When you look up an exchange rate on Google, on a financial news site, or in the converter on this site, the number you see is almost always the mid-market rate — sometimes called the interbank or spot rate. It is the fairest single figure for what a currency is worth, and understanding it is the key to never overpaying when you exchange money.
Currencies trade in a wholesale market between large banks. At any moment there is a price buyers are willing to pay (the bid) and a price sellers are asking (the offer). The mid-market rate is simply the midpoint between those two. Because it sits exactly in the middle, it favours neither the buyer nor the seller — which is precisely why it is treated as the reference "true" rate.
The mid-market rate is what powers Google's currency answer, the rates quoted by Reuters and Bloomberg, and the live figures in our converter.

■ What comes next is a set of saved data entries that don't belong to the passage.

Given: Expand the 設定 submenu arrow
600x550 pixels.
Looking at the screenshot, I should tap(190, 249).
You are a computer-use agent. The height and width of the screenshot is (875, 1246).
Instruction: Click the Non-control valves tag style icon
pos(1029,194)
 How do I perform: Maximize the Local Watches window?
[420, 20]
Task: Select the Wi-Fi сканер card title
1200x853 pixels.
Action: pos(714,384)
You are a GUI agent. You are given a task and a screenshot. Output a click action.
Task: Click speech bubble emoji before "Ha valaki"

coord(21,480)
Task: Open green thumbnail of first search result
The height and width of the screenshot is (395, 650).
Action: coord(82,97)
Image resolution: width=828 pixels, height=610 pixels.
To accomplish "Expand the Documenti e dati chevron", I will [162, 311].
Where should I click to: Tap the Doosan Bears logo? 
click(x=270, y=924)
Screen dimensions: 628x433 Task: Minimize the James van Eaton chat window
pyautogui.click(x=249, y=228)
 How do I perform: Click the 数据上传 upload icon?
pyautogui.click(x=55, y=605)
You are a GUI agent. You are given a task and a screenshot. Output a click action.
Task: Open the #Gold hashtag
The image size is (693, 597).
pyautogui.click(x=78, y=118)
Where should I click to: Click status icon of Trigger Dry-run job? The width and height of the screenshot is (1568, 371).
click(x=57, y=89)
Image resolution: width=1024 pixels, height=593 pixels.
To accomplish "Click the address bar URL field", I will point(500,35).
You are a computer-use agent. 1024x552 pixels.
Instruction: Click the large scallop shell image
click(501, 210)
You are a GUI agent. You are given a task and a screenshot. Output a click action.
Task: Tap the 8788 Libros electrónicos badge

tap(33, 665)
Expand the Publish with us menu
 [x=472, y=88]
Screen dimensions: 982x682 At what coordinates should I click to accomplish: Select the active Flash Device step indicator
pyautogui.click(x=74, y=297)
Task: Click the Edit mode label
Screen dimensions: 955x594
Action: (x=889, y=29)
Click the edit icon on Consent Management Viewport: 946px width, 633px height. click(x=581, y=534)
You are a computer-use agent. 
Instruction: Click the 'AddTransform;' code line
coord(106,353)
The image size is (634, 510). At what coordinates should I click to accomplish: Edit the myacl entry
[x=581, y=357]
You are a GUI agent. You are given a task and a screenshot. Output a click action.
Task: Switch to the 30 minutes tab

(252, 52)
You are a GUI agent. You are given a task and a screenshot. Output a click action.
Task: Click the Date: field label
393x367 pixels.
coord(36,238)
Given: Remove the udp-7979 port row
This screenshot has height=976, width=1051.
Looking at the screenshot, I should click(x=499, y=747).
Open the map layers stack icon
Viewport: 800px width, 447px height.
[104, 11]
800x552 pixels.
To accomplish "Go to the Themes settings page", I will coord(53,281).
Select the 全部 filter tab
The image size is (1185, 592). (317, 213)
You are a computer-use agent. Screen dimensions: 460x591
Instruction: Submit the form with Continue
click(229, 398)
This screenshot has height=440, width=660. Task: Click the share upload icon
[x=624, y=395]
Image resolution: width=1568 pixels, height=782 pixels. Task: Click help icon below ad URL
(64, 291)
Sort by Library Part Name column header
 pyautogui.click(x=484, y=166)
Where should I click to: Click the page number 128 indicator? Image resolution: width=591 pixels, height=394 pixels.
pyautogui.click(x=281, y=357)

If two sources show slightly different mid-market numbers, it is usually because they were sampled a few seconds or minutes apart — the rate moves continuously during market hours.
Here is the catch: the mid-market rate is a wholesale price, and you are not a wholesale bank. When you exchange money at a bank, bureau de change, or with a card abroad, the provider quotes you a rate that is deliberately worse than mid-market. The gap is their margin, known as the spread. They may also add an explicit fee on top. This is normal and how the industry works — but it means the mid-market rate is your benchmark, not your quote.
Treat the mid-market rate as the yardstick. Before any exchange, check the live mid-market figure, then look at what your provider is actually offering. The difference — expressed as a percentage — is the true cost of the transaction, regardless of whether the provider advertises "0% commission" or "no fees". A deal with no fee but a wide spread can easily cost more than one with a small fee and a tight spread.